みなさん、寒い日が続いていますがお元気ですか?
インスタライブでの鉄板ネタが
ふとんがふっとんだの佐藤彩未です。
前回Part 1とPart 2でそれぞれ、バレエとの出会いから留学時代のお話を書かせて頂きました!
今回はPart 3ということで、オーディションと就職についてのお話です。
1と2をまだ見ていない方はこちらから↓
<わたしがバレリーナになれた理由>
私は昔から身長も低く、骨格も決してバレエ向きではないので、お世辞にもバレリーナを目指せるほど、バレエが上手ではありませんでした。
幼少期に山ほど出たコンクールも予選にギリギリ通れれば良い方で、入賞なんて当時は雲の上の存在で、
発表会などもだいたい端っこで、ちゃんとした主役も留学するまで踊ったことはありませんでした。

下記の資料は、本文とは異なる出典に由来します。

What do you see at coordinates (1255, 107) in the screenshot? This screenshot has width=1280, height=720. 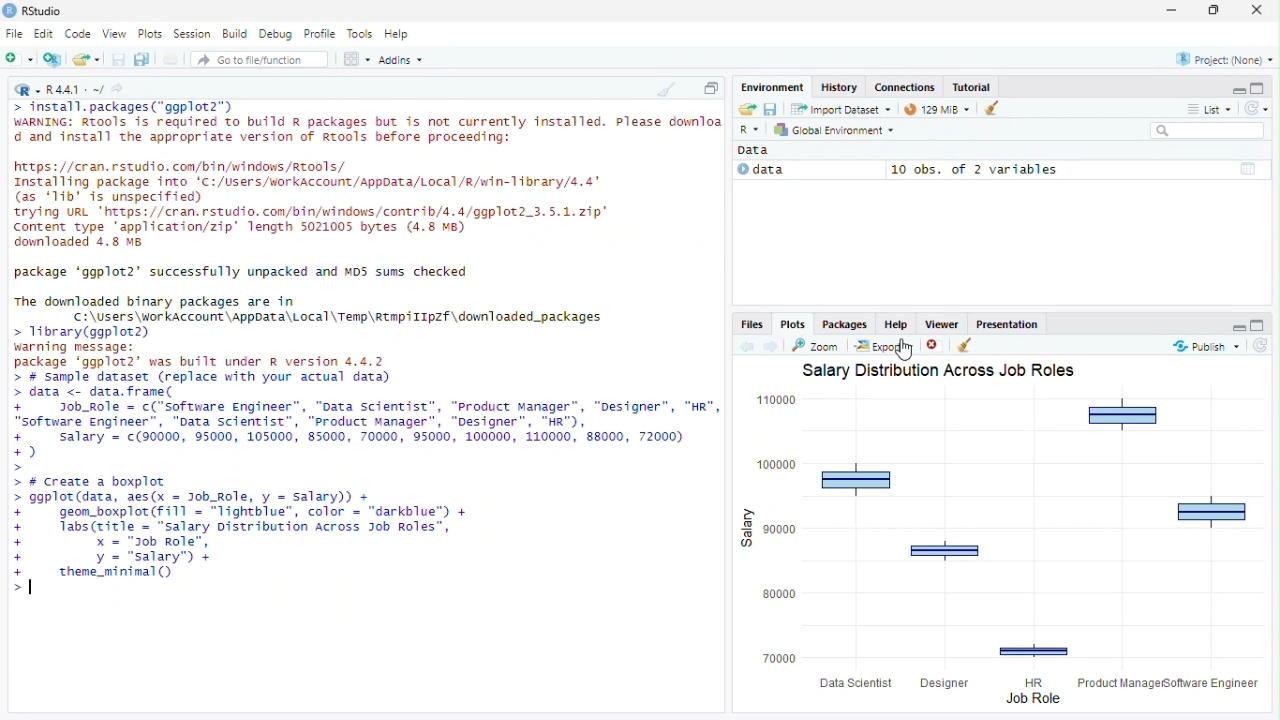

つまり特に秀でたバレエの才能は私には無かったということです。
そんな私が何故バレリーナになれたのかと聞かれたら
"絶対諦めなかったから"
と答えます。
実際、バレエを諦めるタイミングはたくさんありました。
楽しいだけで続けるには、特にバレエはお金がかかるのはもちろん、週1回では中々上達しないので、週何度も通って同じことを続けるという根気がいります。
でも最終的に、そこまでコンクールの予選すら受からないレベルで続けてこれたのはやはりバレエが大好きだったのだと思います。
正直バレエは楽しいけどレッスンは辛いことの方が多くて、「バレエやめたい!」と思ったことはたくさんありますが
私は非常に頑固な所もあるので、私ならできるという身体から湧き出る謎の自信のおかげで
「絶対にやめてやるもんか!」と今日の今日までバレエを続けてこられました。
そして何より私の挑戦をいつも後押ししてくれる家族がいたおかげです。
↑発表会でもらったたくさんのお花を抱えて幸せそうな私
昔は結構色黒でした。
<コンプレックスを武器にする>
私は身長が153cmしかありません。
バレリーナでもこの身長は小さい方で、海外では子供サイズです。
なのでオーディションではいかに目立てるかを考えて、真っ赤などの覚えやすいレオタードを着ます。
番号順で並ばなければならない時と、カンパニークラス(バレエ団員達とレッスンを受ける)以外はできるだけ一番前の一番真ん中に立って踊ります。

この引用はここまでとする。